Among the entries below, please repeat exactly and only the lines from the line containing "Pflegenotstand (32, 2495)" to the line containing "Digitalisierung (113, 2417)", both lines included.
Data in this exercise Start Marker
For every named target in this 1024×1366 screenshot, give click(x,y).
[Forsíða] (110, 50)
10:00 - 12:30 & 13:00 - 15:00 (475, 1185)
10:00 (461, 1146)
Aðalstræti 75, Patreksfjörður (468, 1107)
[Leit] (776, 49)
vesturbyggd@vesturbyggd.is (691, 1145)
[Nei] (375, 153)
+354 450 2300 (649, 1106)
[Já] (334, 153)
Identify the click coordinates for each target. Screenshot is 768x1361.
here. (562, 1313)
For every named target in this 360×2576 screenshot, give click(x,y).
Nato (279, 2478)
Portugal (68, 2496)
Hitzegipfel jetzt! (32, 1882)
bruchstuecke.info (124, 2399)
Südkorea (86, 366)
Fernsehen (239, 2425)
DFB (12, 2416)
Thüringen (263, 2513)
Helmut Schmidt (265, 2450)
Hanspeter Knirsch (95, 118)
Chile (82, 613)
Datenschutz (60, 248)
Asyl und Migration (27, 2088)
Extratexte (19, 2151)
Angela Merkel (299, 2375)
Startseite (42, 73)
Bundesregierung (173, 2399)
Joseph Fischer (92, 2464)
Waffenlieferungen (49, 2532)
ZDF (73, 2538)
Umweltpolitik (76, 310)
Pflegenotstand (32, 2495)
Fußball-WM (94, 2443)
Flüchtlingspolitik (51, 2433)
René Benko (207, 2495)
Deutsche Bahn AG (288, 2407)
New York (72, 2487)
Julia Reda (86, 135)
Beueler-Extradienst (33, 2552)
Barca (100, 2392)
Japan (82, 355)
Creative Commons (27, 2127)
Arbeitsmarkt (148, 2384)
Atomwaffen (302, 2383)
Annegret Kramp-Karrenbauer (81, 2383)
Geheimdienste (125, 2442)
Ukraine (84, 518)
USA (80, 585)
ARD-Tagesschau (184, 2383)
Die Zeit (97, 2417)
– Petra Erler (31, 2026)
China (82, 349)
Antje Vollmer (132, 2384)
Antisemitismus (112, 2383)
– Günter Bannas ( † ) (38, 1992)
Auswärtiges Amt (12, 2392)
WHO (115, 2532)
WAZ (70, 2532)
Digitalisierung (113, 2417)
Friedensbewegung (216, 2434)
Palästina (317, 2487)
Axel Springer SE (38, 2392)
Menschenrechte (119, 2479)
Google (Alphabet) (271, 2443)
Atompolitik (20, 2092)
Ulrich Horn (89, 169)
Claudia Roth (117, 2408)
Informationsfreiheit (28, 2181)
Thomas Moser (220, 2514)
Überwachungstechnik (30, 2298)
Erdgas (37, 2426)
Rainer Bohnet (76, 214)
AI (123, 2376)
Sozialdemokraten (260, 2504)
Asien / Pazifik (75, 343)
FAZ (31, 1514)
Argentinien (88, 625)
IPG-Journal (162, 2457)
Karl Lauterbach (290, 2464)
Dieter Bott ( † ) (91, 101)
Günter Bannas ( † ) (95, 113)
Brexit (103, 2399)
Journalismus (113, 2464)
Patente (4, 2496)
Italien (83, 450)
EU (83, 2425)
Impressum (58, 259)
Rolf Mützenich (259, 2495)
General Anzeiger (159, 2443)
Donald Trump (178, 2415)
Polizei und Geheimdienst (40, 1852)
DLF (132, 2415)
Data in this exercise End Marker
• _Answer to this exercise_
Pflegenotstand (32, 2495)
Fußball-WM (94, 2443)
Flüchtlingspolitik (51, 2433)
René Benko (207, 2495)
Deutsche Bahn AG (288, 2407)
New York (72, 2487)
Julia Reda (86, 135)
Beueler-Extradienst (33, 2552)
Barca (100, 2392)
Japan (82, 355)
Creative Commons (27, 2127)
Arbeitsmarkt (148, 2384)
Atomwaffen (302, 2383)
Annegret Kramp-Karrenbauer (81, 2383)
Geheimdienste (125, 2442)
Ukraine (84, 518)
USA (80, 585)
ARD-Tagesschau (184, 2383)
Die Zeit (97, 2417)
– Petra Erler (31, 2026)
China (82, 349)
Antje Vollmer (132, 2384)
Antisemitismus (112, 2383)
– Günter Bannas ( † ) (38, 1992)
Auswärtiges Amt (12, 2392)
WHO (115, 2532)
WAZ (70, 2532)
Digitalisierung (113, 2417)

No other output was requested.